This repository aims to provide a framework for forecasting the Value at Risk (VaR) and Expected Shortfall (ES) of a time series. These are the most important risk measures for financial applications. Specifically, let's consider a time series
First, download and unzip the repository. Then, move to the download folder and install the conda environment:
cd CAESar-main
conda env create -f CAESar_env.yml
conda activate CAESar
Then, move to the code
directory and run the code. All the code is assumed to be run from the code
folder.
cd code
This repository provides a tool for academics and practitioners working with financial risk measures by sharing the code used for the experimental stage of the CAESar paper [1]. Specifically, the CAESar model, as well as the competing models, have been coded as standalone classes that can be easily used in different contexts. As previously specified, the only assumption is that the target VaR and ES can be assumed to be strictly negative. This means we are working with the left tail of the return time series in a financial context or, more generally, with a centred distribution in any time series context.
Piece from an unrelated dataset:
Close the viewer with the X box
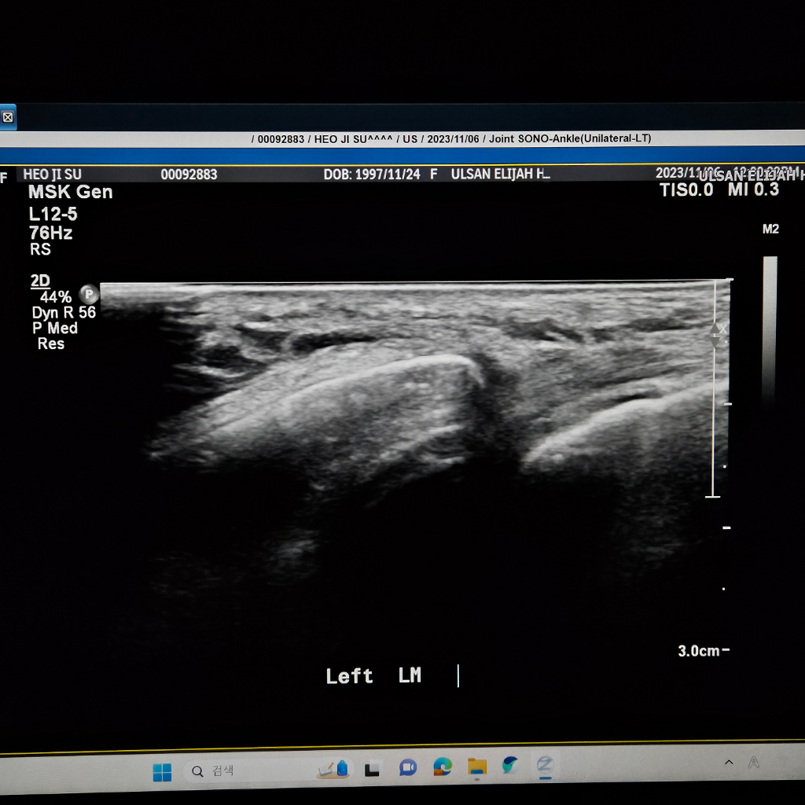The image size is (805, 805). coord(7,117)
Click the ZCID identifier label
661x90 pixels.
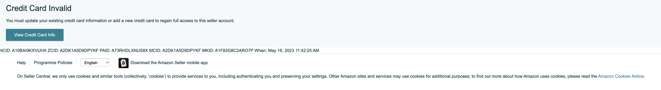click(x=53, y=51)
The repository is organized into three folders:
The models
folder is the core of this repository in that it contains the models for VaR and ES forecasting. Specifically, caesar.py
contains the CAESar model; caviar.py
is for the CAViaR model; bcgns.py
is for the Barrera et al. [2] model; gas.py
is for the GAS models, both one factor and two factors, proposed by Patton et al. [3]; kcaviar.py
is for the ES estimation based on multiple CAViaR estimations, as proposed by Kratz et al. [4]; kqrnn.py
is the same Kratz et al. approach by using Quantile Regression Neural Networks. Finally, also the Supplementary Material code is provided: appendix_specification.py
contains the "Specification" appendix (that is, the NoCross version where the estimate of VaR is independent of the previous ES forecast and vice-versa); appendix_optimization.py
contains the "Optimization" code, that is CAESar_B (optimized by only using the Barrera loss) and CAESar_P (optimized by only using the Patton loss).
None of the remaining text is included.